* start Source *

As discussed on irc, this was a misconception, the thing discussed wasn't 
a function in a header, it was a function in cmdutils.c called only from 
there. Added an inline declaration on the empty function though, and 
pushed.

// Martin
Martin Storsjö April 23, 2011, 9:10 p.m. | #7
On Sat, 23 Apr 2011, Luca Barbato wrote:

> On 4/23/11 11:10 AM, Martin Storsjö wrote:
> > Where would you want this moved, then? A cmdutils_win.c, or a header? For
> 
> A private header might do and seem the simple solution.

Adding a separate header for one single function only defined for one 
single OS feels like overkill. I could do that later if needed - pushed in 
this form now.

// Martin

Patch

diff --git a/cmdutils.c b/cmdutils.c
index f1cbd55..defe0f6 100644
--- a/cmdutils.c
+++ b/cmdutils.c
@@ -155,6 +155,68 @@  static const OptionDef* find_option(const OptionDef *po, const char *name){
     return po;
 }
 
+/**
+ * Prepare command line arguments for executable.
+ * For Windows - perform wide-char to UTF-8 conversion.
+ * Input arguments should be main() function arguments.
+ * @param argc_ptr Arguments number (including executable)
+ * @param argv_ptr Arguments list.
+ */
+static void prepare_app_arguments(int *argc_ptr, char ***argv_ptr);
+
+#if defined(_WIN32) && !defined(__MINGW32CE__)
+/* should be released with av_freep() if needed... */
+static char** win32_argv_utf8 = NULL;
+static int win32_argc = 0;
+
+void prepare_app_arguments(int *argc_ptr, char ***argv_ptr)

* end Source *
* start Material provided *

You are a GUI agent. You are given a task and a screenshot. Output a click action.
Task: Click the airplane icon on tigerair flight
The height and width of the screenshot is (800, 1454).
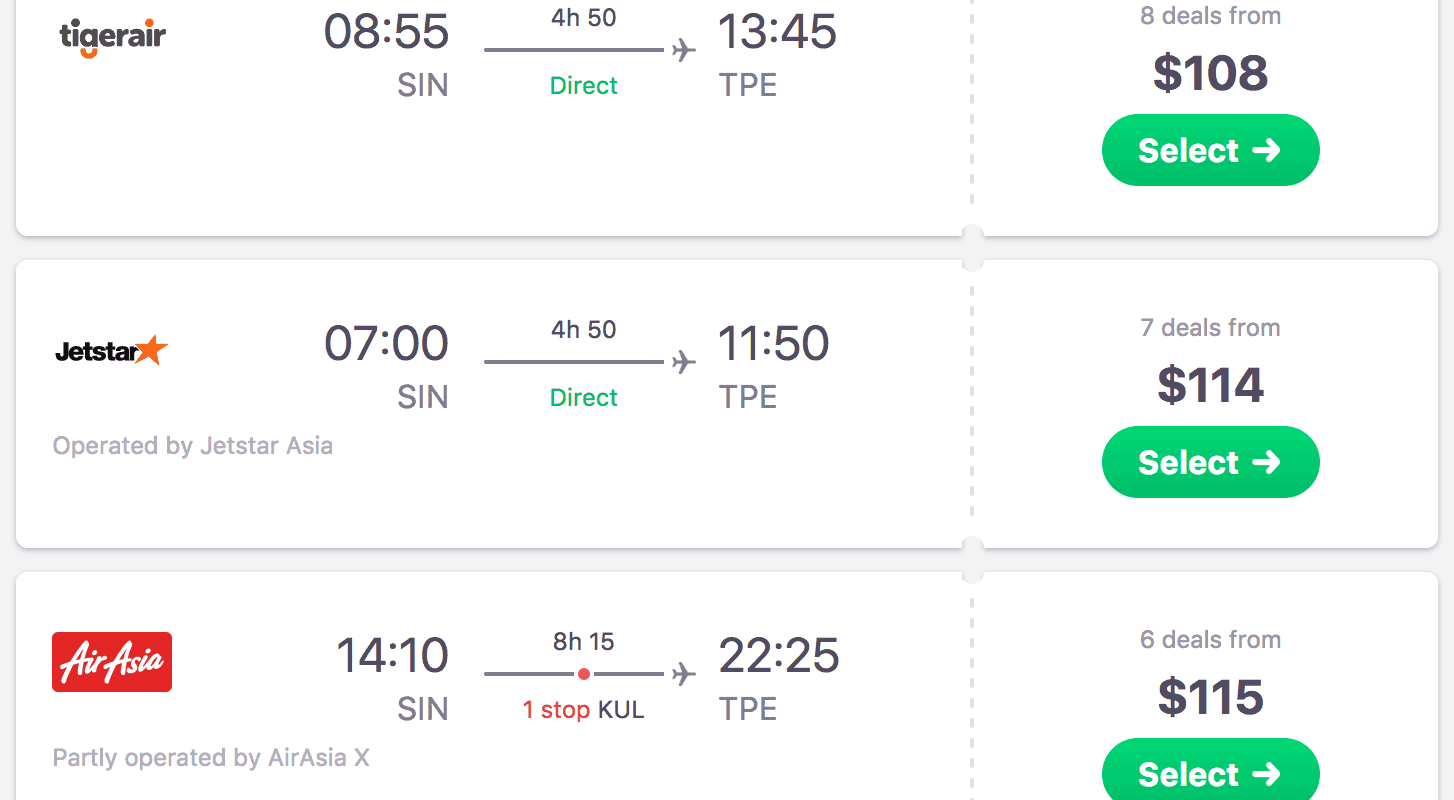[684, 50]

* end Material provided *

> _Short task A_: Transcribe the passage of the patch thread starting with "diff --git a/cmdutils.c" and going on through "to UTF-8 conversion.".
> _Short task B_:
Answer these questions about the patch thread:
(i) In which file is the function that Martin says was called only from there?
(ii) What does Luca Barbato suggest as the simple solution?
(iii) According to the comment in the diff, what conversion is performed for Windows?
> _Short task C_: In the lines the diff of the patch thread adds (those marked with +), what are the names of all the items declared with the keyword static?

> _Final answer A_:
diff --git a/cmdutils.c b/cmdutils.c
index f1cbd55..defe0f6 100644
--- a/cmdutils.c
+++ b/cmdutils.c
@@ -155,6 +155,68 @@  static const OptionDef* find_option(const OptionDef *po, const char *name){
     return po;
 }
 
+/**
+ * Prepare command line arguments for executable.
+ * For Windows - perform wide-char to UTF-8 conversion.

> _Final answer B_:
(i) cmdutils.c
(ii) A private header
(iii) Wide-char to UTF-8 conversion

> _Final answer C_: prepare_app_arguments, win32_argv_utf8, win32_argc